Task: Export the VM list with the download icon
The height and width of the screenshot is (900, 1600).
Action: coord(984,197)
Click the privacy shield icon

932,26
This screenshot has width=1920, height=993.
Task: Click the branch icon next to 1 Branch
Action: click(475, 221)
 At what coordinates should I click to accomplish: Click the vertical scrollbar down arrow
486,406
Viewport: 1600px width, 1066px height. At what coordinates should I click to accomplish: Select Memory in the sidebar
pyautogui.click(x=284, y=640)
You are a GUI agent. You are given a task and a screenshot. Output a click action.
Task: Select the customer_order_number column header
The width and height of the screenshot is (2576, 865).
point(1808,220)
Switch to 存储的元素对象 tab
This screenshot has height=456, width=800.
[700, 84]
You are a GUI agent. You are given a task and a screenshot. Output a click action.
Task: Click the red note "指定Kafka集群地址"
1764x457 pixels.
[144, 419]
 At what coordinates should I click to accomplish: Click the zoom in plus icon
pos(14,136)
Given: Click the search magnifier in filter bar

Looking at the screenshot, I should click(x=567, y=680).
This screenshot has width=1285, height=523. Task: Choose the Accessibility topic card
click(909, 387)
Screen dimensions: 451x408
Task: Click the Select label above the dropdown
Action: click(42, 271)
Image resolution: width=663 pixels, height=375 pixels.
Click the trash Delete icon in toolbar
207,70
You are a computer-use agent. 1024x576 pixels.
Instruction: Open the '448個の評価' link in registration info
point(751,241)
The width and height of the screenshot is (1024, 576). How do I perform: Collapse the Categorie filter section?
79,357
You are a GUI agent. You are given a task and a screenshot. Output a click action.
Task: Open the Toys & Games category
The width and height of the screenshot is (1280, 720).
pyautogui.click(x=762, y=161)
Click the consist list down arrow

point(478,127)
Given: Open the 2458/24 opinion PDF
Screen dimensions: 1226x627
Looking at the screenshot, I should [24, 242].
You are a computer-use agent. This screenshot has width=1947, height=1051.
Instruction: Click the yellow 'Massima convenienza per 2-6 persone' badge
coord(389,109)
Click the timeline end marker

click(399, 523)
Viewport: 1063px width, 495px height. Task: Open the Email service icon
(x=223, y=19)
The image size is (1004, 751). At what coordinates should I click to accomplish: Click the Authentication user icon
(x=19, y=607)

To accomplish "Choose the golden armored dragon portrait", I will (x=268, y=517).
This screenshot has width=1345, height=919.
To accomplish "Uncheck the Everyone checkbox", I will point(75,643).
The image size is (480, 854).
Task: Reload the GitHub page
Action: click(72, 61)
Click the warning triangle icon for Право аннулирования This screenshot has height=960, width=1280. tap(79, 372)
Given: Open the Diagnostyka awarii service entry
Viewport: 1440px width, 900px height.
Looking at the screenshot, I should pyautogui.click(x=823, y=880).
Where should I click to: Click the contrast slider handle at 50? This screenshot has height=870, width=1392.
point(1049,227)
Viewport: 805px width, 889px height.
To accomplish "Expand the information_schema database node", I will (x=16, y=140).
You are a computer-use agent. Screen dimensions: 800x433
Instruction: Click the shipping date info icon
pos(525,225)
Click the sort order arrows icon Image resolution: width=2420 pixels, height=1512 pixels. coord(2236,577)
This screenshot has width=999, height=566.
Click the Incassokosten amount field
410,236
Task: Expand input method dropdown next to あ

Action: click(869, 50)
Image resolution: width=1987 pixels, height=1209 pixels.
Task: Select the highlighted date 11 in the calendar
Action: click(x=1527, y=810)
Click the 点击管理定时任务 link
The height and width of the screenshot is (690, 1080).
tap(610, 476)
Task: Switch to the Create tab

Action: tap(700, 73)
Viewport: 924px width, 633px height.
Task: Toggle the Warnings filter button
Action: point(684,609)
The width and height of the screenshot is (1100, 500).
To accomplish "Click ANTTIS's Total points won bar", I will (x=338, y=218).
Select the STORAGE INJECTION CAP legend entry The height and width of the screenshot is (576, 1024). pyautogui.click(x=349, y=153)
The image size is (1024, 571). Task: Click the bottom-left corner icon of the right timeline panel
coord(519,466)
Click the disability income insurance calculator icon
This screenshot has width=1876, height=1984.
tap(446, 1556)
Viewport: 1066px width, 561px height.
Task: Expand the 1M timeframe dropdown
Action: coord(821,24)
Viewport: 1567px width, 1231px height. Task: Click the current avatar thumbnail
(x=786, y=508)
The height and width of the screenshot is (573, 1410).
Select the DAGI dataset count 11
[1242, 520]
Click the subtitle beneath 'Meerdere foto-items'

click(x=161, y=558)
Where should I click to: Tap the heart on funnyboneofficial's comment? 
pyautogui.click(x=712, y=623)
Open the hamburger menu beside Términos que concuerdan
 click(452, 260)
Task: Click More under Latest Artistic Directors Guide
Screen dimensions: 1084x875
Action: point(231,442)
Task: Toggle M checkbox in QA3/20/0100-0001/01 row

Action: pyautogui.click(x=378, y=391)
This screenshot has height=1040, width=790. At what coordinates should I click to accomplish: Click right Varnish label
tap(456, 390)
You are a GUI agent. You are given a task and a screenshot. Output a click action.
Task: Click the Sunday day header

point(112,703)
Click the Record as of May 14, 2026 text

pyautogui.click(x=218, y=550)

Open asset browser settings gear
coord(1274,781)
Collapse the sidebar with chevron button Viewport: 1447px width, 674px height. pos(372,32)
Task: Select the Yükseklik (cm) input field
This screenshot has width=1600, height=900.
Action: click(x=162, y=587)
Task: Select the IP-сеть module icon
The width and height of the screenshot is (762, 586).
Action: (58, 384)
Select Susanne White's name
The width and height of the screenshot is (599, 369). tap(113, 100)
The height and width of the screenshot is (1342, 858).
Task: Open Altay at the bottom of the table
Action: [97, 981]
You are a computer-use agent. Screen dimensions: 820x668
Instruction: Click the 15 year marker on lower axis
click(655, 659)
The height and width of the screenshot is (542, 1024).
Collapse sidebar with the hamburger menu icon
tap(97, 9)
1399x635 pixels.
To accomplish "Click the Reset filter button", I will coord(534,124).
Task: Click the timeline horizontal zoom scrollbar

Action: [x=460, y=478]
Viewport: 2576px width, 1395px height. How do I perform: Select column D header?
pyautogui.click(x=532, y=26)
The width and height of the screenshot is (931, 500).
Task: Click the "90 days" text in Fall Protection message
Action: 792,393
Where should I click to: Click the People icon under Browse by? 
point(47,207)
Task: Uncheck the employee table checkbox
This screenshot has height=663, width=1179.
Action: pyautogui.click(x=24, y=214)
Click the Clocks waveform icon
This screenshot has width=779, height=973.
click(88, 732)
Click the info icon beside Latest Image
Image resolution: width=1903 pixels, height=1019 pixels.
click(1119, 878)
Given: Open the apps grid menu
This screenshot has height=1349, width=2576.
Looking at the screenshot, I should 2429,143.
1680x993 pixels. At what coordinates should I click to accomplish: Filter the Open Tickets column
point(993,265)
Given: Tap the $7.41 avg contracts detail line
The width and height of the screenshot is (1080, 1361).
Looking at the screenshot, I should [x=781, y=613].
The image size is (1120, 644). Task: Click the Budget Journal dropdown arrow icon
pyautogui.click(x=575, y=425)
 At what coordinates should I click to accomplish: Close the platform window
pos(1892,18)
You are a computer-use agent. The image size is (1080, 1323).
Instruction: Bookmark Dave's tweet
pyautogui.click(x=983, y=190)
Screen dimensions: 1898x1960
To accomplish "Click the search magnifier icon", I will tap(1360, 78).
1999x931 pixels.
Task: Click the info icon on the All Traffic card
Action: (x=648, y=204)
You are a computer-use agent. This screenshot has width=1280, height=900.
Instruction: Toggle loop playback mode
--------------------------------------------------
GIVEN EXERCISE - Copy out all of the records above word for word, line by line.

EXPECTED OUTPUT -
Task: Export the VM list with the download icon
The height and width of the screenshot is (900, 1600).
Action: coord(984,197)
Click the privacy shield icon

932,26
This screenshot has width=1920, height=993.
Task: Click the branch icon next to 1 Branch
Action: click(475, 221)
 At what coordinates should I click to accomplish: Click the vertical scrollbar down arrow
486,406
Viewport: 1600px width, 1066px height. At what coordinates should I click to accomplish: Select Memory in the sidebar
pyautogui.click(x=284, y=640)
You are a GUI agent. You are given a task and a screenshot. Output a click action.
Task: Select the customer_order_number column header
The width and height of the screenshot is (2576, 865).
point(1808,220)
Switch to 存储的元素对象 tab
This screenshot has height=456, width=800.
[700, 84]
You are a GUI agent. You are given a task and a screenshot. Output a click action.
Task: Click the red note "指定Kafka集群地址"
1764x457 pixels.
[144, 419]
 At what coordinates should I click to accomplish: Click the zoom in plus icon
pos(14,136)
Given: Click the search magnifier in filter bar

Looking at the screenshot, I should click(x=567, y=680).
This screenshot has width=1285, height=523. Task: Choose the Accessibility topic card
click(909, 387)
Screen dimensions: 451x408
Task: Click the Select label above the dropdown
Action: click(42, 271)
Image resolution: width=663 pixels, height=375 pixels.
Click the trash Delete icon in toolbar
207,70
You are a computer-use agent. 1024x576 pixels.
Instruction: Open the '448個の評価' link in registration info
point(751,241)
The width and height of the screenshot is (1024, 576). How do I perform: Collapse the Categorie filter section?
79,357
You are a GUI agent. You are given a task and a screenshot. Output a click action.
Task: Open the Toys & Games category
The width and height of the screenshot is (1280, 720).
pyautogui.click(x=762, y=161)
Click the consist list down arrow

point(478,127)
Given: Open the 2458/24 opinion PDF
Screen dimensions: 1226x627
Looking at the screenshot, I should [24, 242].
You are a computer-use agent. This screenshot has width=1947, height=1051.
Instruction: Click the yellow 'Massima convenienza per 2-6 persone' badge
coord(389,109)
Click the timeline end marker

click(399, 523)
Viewport: 1063px width, 495px height. Task: Open the Email service icon
(x=223, y=19)
The image size is (1004, 751). At what coordinates should I click to accomplish: Click the Authentication user icon
(x=19, y=607)

To accomplish "Choose the golden armored dragon portrait", I will (x=268, y=517).
This screenshot has width=1345, height=919.
To accomplish "Uncheck the Everyone checkbox", I will point(75,643).
The image size is (480, 854).
Task: Reload the GitHub page
Action: click(72, 61)
Click the warning triangle icon for Право аннулирования This screenshot has height=960, width=1280. tap(79, 372)
Given: Open the Diagnostyka awarii service entry
Viewport: 1440px width, 900px height.
Looking at the screenshot, I should pyautogui.click(x=823, y=880).
Where should I click to: Click the contrast slider handle at 50? This screenshot has height=870, width=1392.
point(1049,227)
Viewport: 805px width, 889px height.
To accomplish "Expand the information_schema database node", I will (x=16, y=140).
You are a computer-use agent. Screen dimensions: 800x433
Instruction: Click the shipping date info icon
pos(525,225)
Click the sort order arrows icon Image resolution: width=2420 pixels, height=1512 pixels. coord(2236,577)
This screenshot has width=999, height=566.
Click the Incassokosten amount field
410,236
Task: Expand input method dropdown next to あ

Action: click(869, 50)
Image resolution: width=1987 pixels, height=1209 pixels.
Task: Select the highlighted date 11 in the calendar
Action: click(x=1527, y=810)
Click the 点击管理定时任务 link
The height and width of the screenshot is (690, 1080).
tap(610, 476)
Task: Switch to the Create tab

Action: tap(700, 73)
Viewport: 924px width, 633px height.
Task: Toggle the Warnings filter button
Action: point(684,609)
The width and height of the screenshot is (1100, 500).
To accomplish "Click ANTTIS's Total points won bar", I will (x=338, y=218).
Select the STORAGE INJECTION CAP legend entry The height and width of the screenshot is (576, 1024). pyautogui.click(x=349, y=153)
The image size is (1024, 571). Task: Click the bottom-left corner icon of the right timeline panel
coord(519,466)
Click the disability income insurance calculator icon
This screenshot has width=1876, height=1984.
tap(446, 1556)
Viewport: 1066px width, 561px height.
Task: Expand the 1M timeframe dropdown
Action: coord(821,24)
Viewport: 1567px width, 1231px height. Task: Click the current avatar thumbnail
(x=786, y=508)
The height and width of the screenshot is (573, 1410).
Select the DAGI dataset count 11
[1242, 520]
Click the subtitle beneath 'Meerdere foto-items'

click(x=161, y=558)
Where should I click to: Tap the heart on funnyboneofficial's comment? 
pyautogui.click(x=712, y=623)
Open the hamburger menu beside Términos que concuerdan
 click(452, 260)
Task: Click More under Latest Artistic Directors Guide
Screen dimensions: 1084x875
Action: point(231,442)
Task: Toggle M checkbox in QA3/20/0100-0001/01 row

Action: pyautogui.click(x=378, y=391)
This screenshot has height=1040, width=790. At what coordinates should I click to accomplish: Click right Varnish label
tap(456, 390)
You are a GUI agent. You are given a task and a screenshot. Output a click action.
Task: Click the Sunday day header

point(112,703)
Click the Record as of May 14, 2026 text

pyautogui.click(x=218, y=550)

Open asset browser settings gear
coord(1274,781)
Collapse the sidebar with chevron button Viewport: 1447px width, 674px height. pos(372,32)
Task: Select the Yükseklik (cm) input field
This screenshot has width=1600, height=900.
Action: click(x=162, y=587)
Task: Select the IP-сеть module icon
The width and height of the screenshot is (762, 586).
Action: (58, 384)
Select Susanne White's name
The width and height of the screenshot is (599, 369). tap(113, 100)
The height and width of the screenshot is (1342, 858).
Task: Open Altay at the bottom of the table
Action: [97, 981]
You are a computer-use agent. Screen dimensions: 820x668
Instruction: Click the 15 year marker on lower axis
click(655, 659)
The height and width of the screenshot is (542, 1024).
Collapse sidebar with the hamburger menu icon
tap(97, 9)
1399x635 pixels.
To accomplish "Click the Reset filter button", I will coord(534,124).
Task: Click the timeline horizontal zoom scrollbar

Action: [x=460, y=478]
Viewport: 2576px width, 1395px height. How do I perform: Select column D header?
pyautogui.click(x=532, y=26)
The width and height of the screenshot is (931, 500).
Task: Click the "90 days" text in Fall Protection message
Action: 792,393
Where should I click to: Click the People icon under Browse by? 
point(47,207)
Task: Uncheck the employee table checkbox
This screenshot has height=663, width=1179.
Action: pyautogui.click(x=24, y=214)
Click the Clocks waveform icon
This screenshot has width=779, height=973.
click(88, 732)
Click the info icon beside Latest Image
Image resolution: width=1903 pixels, height=1019 pixels.
click(1119, 878)
Given: Open the apps grid menu
This screenshot has height=1349, width=2576.
Looking at the screenshot, I should 2429,143.
1680x993 pixels. At what coordinates should I click to accomplish: Filter the Open Tickets column
point(993,265)
Given: Tap the $7.41 avg contracts detail line
The width and height of the screenshot is (1080, 1361).
Looking at the screenshot, I should [x=781, y=613].
The image size is (1120, 644). Task: Click the Budget Journal dropdown arrow icon
pyautogui.click(x=575, y=425)
 At what coordinates should I click to accomplish: Close the platform window
pos(1892,18)
You are a computer-use agent. The image size is (1080, 1323).
Instruction: Bookmark Dave's tweet
pyautogui.click(x=983, y=190)
Screen dimensions: 1898x1960
To accomplish "Click the search magnifier icon", I will tap(1360, 78).
1999x931 pixels.
Task: Click the info icon on the All Traffic card
Action: (x=648, y=204)
You are a computer-use agent. This screenshot has width=1280, height=900.
Instruction: Toggle loop playback mode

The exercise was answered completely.